A civil engineer is interested in determining whether four different methods of estimating flood flow frequency produce equivalent estimates of peak discharge when applied to the same watershed. Each procedure is used six times on the watershed, and the resulting discharge data (in cubic feet per second)
We first setup our data and data frame
observation_1 = c(.34,.12,1.23,.70,1.75,.12)
observation_2 = c(.91,2.94,2.14,2.36,2.86,4.55)
observation_3 = c(6.31,8.37,9.75,6.09,9.82,7.24)
observation_4 = c(17.15,11.82,10.97,17.20,14.35,16.82)
all_observations<-c(observation_1, observation_2,observation_3,observation_4)
estimation_method<-c(rep(1,6), rep(2,6),rep(3,6),rep(4,6))
#Create data frame for analysis
data_frame<-data.frame(all_observations,estimation_method)

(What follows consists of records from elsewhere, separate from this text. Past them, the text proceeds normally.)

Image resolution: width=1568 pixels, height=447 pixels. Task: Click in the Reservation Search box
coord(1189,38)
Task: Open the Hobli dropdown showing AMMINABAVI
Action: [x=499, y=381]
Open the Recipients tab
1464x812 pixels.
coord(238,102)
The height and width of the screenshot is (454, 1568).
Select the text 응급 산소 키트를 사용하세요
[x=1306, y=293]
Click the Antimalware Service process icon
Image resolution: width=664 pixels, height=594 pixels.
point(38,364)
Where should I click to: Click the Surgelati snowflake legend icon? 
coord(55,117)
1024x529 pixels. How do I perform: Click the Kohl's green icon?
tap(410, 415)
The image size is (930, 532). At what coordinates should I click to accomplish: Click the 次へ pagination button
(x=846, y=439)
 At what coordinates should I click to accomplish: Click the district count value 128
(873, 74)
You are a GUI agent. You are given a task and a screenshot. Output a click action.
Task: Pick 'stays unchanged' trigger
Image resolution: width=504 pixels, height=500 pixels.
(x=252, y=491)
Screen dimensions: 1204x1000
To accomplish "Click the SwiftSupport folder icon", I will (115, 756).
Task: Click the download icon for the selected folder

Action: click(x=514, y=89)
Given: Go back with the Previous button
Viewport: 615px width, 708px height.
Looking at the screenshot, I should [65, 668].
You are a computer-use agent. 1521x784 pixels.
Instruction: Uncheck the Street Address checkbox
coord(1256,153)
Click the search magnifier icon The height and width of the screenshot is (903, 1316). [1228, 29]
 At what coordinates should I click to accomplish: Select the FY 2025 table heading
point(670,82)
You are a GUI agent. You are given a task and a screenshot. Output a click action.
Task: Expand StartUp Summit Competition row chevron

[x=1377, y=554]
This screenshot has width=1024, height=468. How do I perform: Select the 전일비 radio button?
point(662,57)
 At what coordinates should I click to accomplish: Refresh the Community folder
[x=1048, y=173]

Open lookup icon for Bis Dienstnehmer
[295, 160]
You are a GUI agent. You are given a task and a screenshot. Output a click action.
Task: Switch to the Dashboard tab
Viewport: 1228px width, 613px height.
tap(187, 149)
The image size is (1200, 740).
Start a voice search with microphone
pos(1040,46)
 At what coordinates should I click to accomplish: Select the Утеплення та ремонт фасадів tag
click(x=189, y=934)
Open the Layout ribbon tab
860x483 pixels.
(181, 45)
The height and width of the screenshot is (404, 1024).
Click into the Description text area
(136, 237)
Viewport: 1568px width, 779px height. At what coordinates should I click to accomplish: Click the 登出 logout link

Our linear effects equation is:
\[{x_{ij}} = \mu + {\tau _i} + {\varepsilon _{ij}}\]
Our hypothesis is:
\[{H_0}:{\mu _1} = {\mu _2} = {\mu _3} = {\mu _4}\] \[{H_A}:{\mu _1} \ne {\mu _2} \ne {\mu _3} \ne {\mu _4}\]
We now look a the data to look at the normality of the data individually and collectively. We also will look at the data’s variance. We will use box plots and NPP plots to inspect the data.
#Let's do a NPP for each type to look out how normal our data is!
#Type1 NPP
qqnorm(observation_1, xlab = "Estimation 1 samples ", main = "Normal Probability Type 1")
qqline(observation_1, col = "purple", lwd = 2)
#Type2 NPP
qqnorm(observation_2, xlab = "Estimation 2 Samples ", main = "Normal Probability Type 2")
qqline(observation_2, col = "red2", lwd = 2)
#Type3 NPP
qqnorm(observation_3, xlab = "Estimation 3 Samples ", main = "Normal Probability Type 3")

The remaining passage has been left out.